Delta CEO Explains Experience Gap


Nowhere is this clearer than the gap between staffing and air travel capacity: Bastian reported that Delta had recovered to 95% of the staffing level from 2019 pre-pandemic levels, but the airline was only operating at 82% of air travel capacity. In other words, a nearly fully staffed Delta is operating close to 20% below its peak level.
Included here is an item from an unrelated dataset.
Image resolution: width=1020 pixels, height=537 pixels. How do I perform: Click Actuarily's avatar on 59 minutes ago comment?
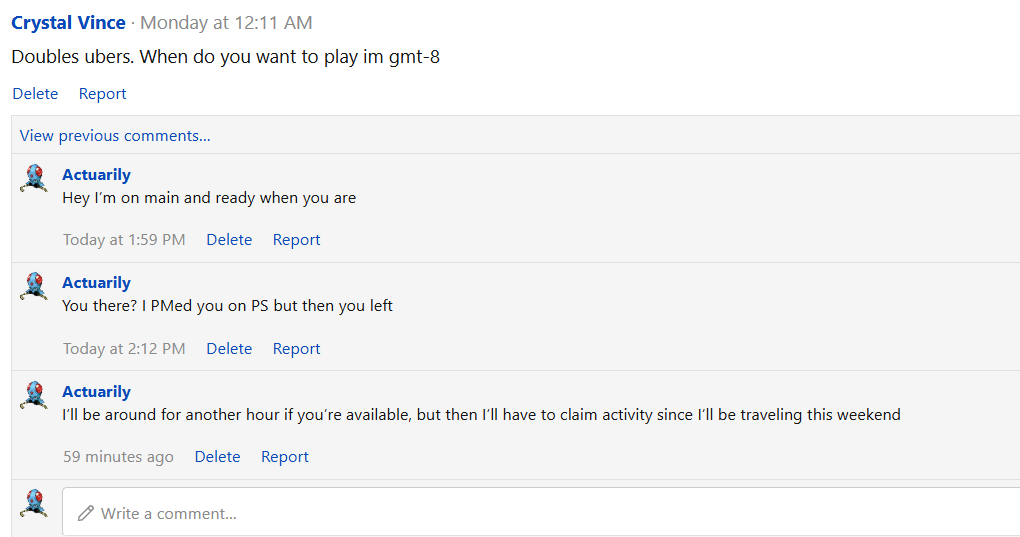coord(34,395)
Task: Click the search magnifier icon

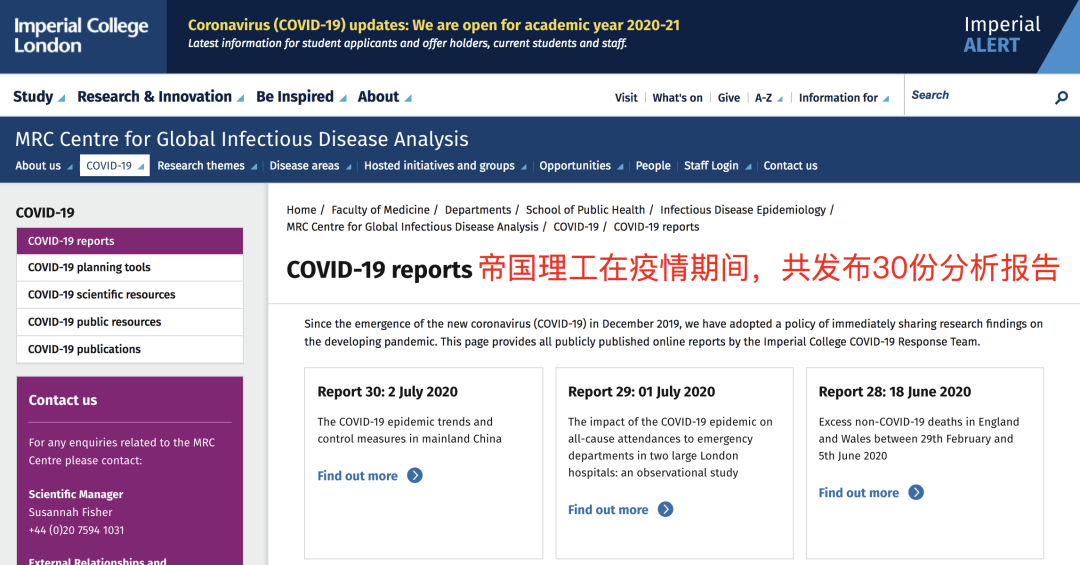Action: coord(1061,97)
To understand why, you have to go back to the brief pandemic recession of 2020, when Delta was one of several airlines to lay off staff—and accept government bailout money.




In June 2020, a little over two years ago, 2,000 Delta pilots opted to take early retirement as the airline sought to reduce headcount in the earliest days of the pandemic when the number of global flights plummeted roughly 80%. In April 2020, Delta had received $5.4 billion, including a $1.6 billion loan, from a taxpayer-funded airline bailout.
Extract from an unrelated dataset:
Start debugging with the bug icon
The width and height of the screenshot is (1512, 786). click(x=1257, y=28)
As spending and travel resumed, at first slowly in 2021 and then dramatically in 2022, Delta has still dealt with the fallout of a pandemic-era labor shortage, so even as companies staff back up to 2019 levels, it’s just not so easy for its new staff to perform at that level.
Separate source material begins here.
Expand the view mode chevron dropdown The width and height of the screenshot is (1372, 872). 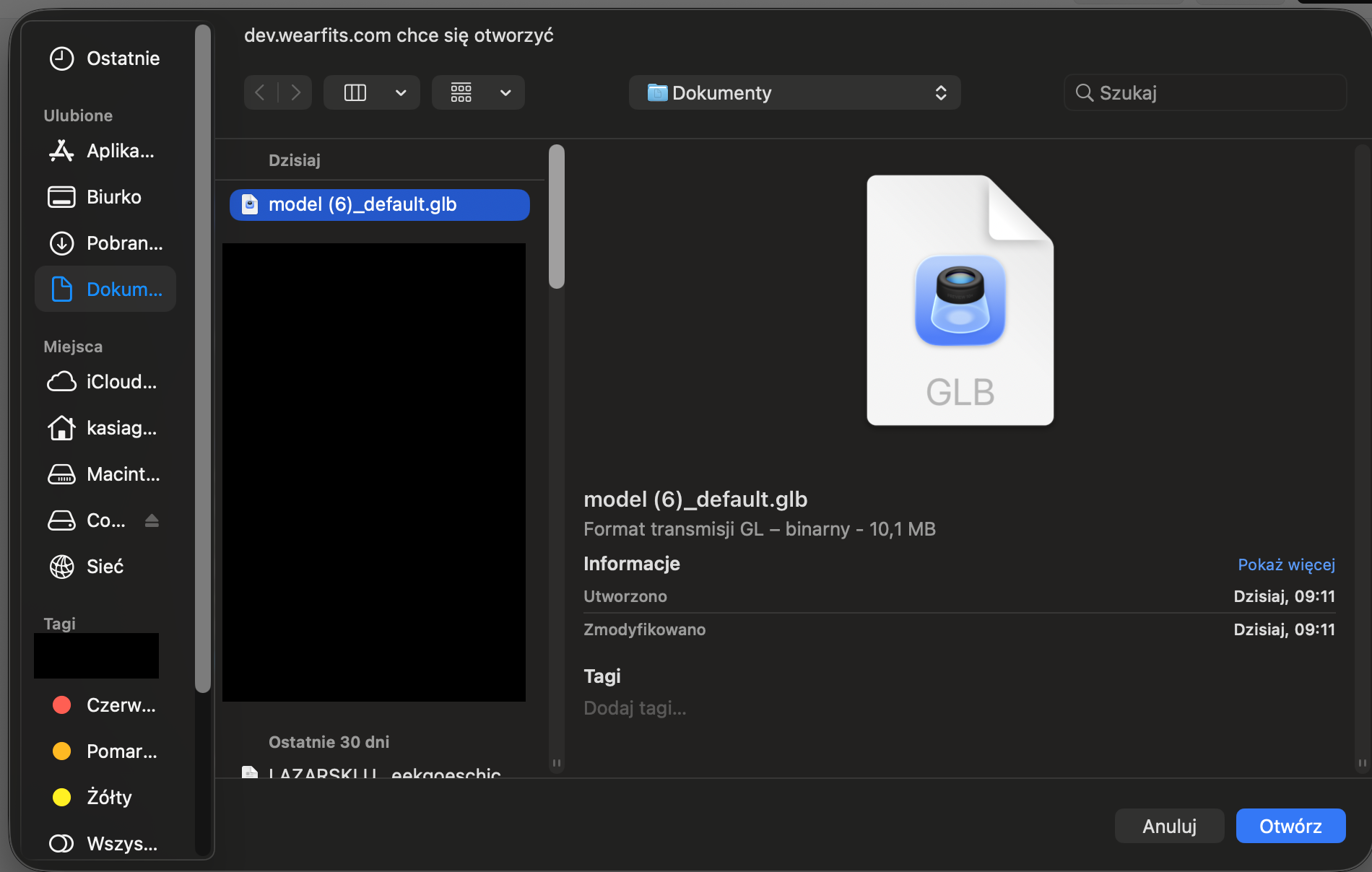coord(401,92)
Much of the training backlog is intentional, according to Bastian, because overall airline industry capacity still hasn’t returned to 2019 levels—his estimate is it’s currently between 90% to 95%—and he foresees continued pent-up demand for air travel as consumers become comfortable flying.

What I read is that Delta took bailout money to let go older, more expensive staff, and is replacing them with younger, les experienced staff. The taxpayers funded a labor force turnover to reduce costs.


2002, 17 July 2022


  1. Jason

    Just remember this… which silver tongued CEO hopes you don’t… through this “experience gap” where they’re “struggling” to transition from experienced staff to new staff… they had no issues what-so-ever selling everyone a ticket. They didn’t limit sales, they didn’t plan ahead, they didn’t say “We might not be able to complete your flight you paid for with our staff issues”. No, they sold the fucking tickets and then decided to deal with the fallout while their customers got fucked at airports.

    Fuck them.

  2. Merlin

    This pilot shortage has been decades in the making. Back in the 80s almost 70% of airline pilots were former military pilots. By 2020 that percentage was down to about 30%. The Air Force and Navy have been having ongoing pilot recruitment and retention issues of their own and are demanding 10 year commitments (used to be six). The airline industry’s taxpayer funded military farm system has dried up considerably.

    Unless you’re a trust fund baby, privately building the necessary flight qualifications all the way to an ATP certificate has become nearly impossible. You have to really want to be a flying bus driver. There are plenty of private flight schools where you can get your initial ratings, but eventually you have to find work as a commercial pilot and be pretty adept managing a career track. Even if you’re fortunate enough to acquire mad piloting skills and a bottom-rung ATP position with an airline you still have to deal with the union seniority system for advancement.

    United Airlines finally opened their own academy somewhere around Phoenix to grow their own pilots. It’s a great idea, but one that should have happened 15-20 years ago. Other major airlines will have to do much the same just to keep United from poaching their pilots with currently less than optimal career paths. It won’t take much longer before the smaller airlines can’t field enough flight crews to even keep themselves in business.